By a large margin, the highest percentage of urinary catheters are placed in the emergency department (ED).[32,33] Documentation of the reason for catheter placement in the ED is poor, and a physician's order is frequently lacking.[32] Gokula and colleagues[32] evaluated a urinary catheter indication intervention in the ED, consisting of an educational program for physicians and nurses and a urinary catheter indication sheet designed to guide appropriate use of urinary catheters. Physicians were required to select an indication from a list of 8 approved indications established by expert consensus. These interventions increased appropriate use of catheters, as well as physician orders for urinary catheters. The total number of catheters placed in the ED decreased after the intervention.[32]

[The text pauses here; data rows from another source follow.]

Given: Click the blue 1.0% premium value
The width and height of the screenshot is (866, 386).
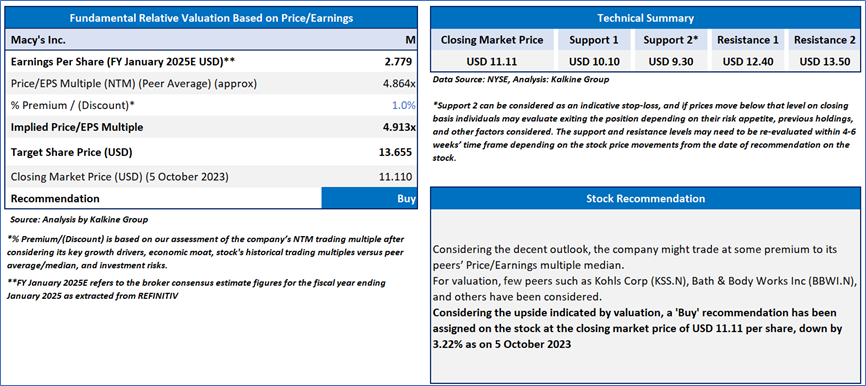Looking at the screenshot, I should click(x=403, y=105).
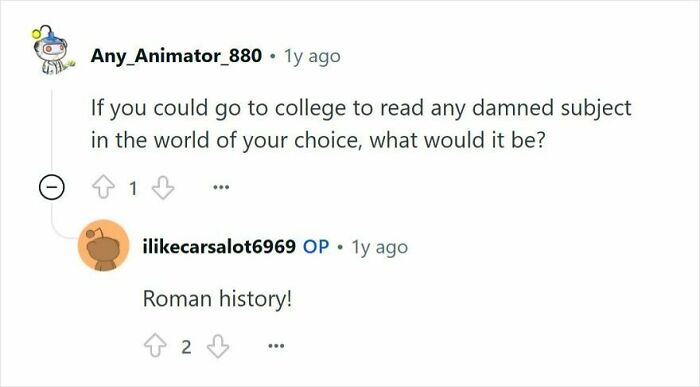
Task: Open Any_Animator_880's avatar
Action: point(51,50)
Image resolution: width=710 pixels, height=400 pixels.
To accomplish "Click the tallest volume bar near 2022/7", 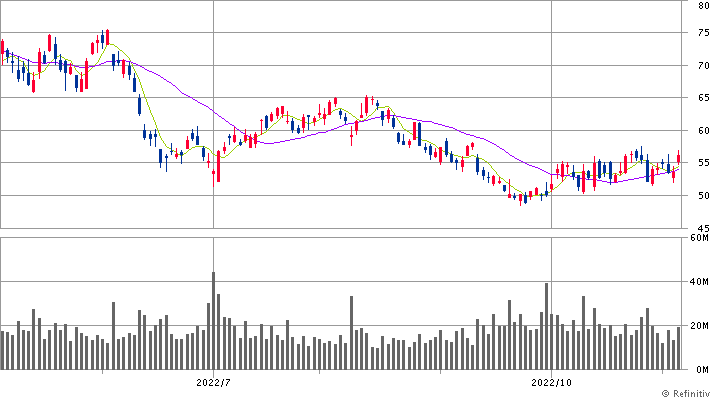I will point(213,320).
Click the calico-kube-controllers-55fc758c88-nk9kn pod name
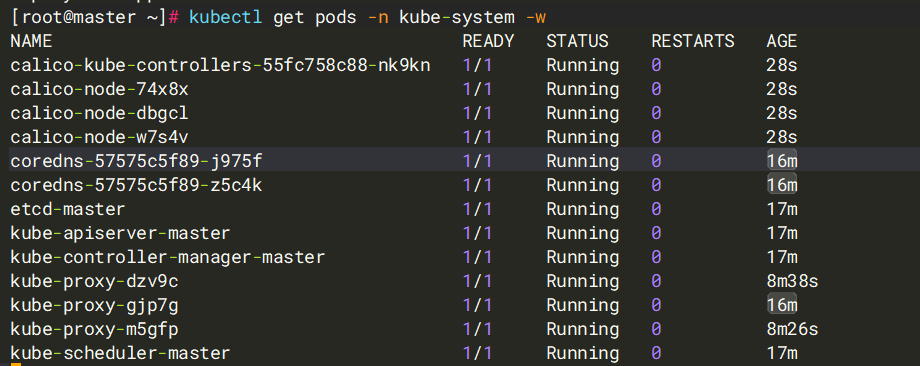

Remove Urinary Catheters Promptly

An organization-wide program should identify catheters that are no longer necessary, and ensure their prompt removal. SHEA/IDSA recommends daily review of the necessity of continuing each urinary catheter. Cues to evaluate catheter necessity may take the form of automatic stop orders, standardized reminders in the patient record, or daily ward catheter rounds.

A measure as simple as daily reminders from nurses to physicians to remove urinary catheters that are no longer necessary can reduce the duration of catheter use and, therefore, the infection rate.[34] Huang and colleagues[35] tested the effectiveness of nurse-generated reminders to physicians to remove catheters 5 days after insertion, and they were able to reduce catheter duration from a mean of 7 to a mean of 4.6 days, lowering their CAUTI rate by about 25%. Others have taken advantage of electronic medical records and computerized physician order entry to automatically generate a computer reminder 3 days after catheter placement, reducing the duration of catheterization by a mean of 3 days.[36] Despite these promising results, fewer than 10% of US hospitals have applied the preventive strategy of urinary catheter reminders.

Fakih and colleagues,[37] used a nurse-led multidisciplinary approach to evaluate the continued need for urinary catheters and found that it significantly reduced unnecessary urinary catheter use. In this study, a specially trained nurse and member of a multidisciplinary team evaluated each hospitalized patient daily for the presence and appropriateness of indwelling urinary catheters. When a catheterized patient was determined to have no continuing indication for the catheter, the nurse requested the attending physician to order removal of the catheter. This intervention reduced by 45% the number of unneeded catheters. Topal and colleagues[38] combined technology using prompts in the computerized order entry system and handheld bladder scanners, with staff education and nurse empowerment to remove urinary catheters more promptly. This combination of interventions led to an 81% reduction in urinary catheter use and a 73% reduction in hospital-acquired CAUTI.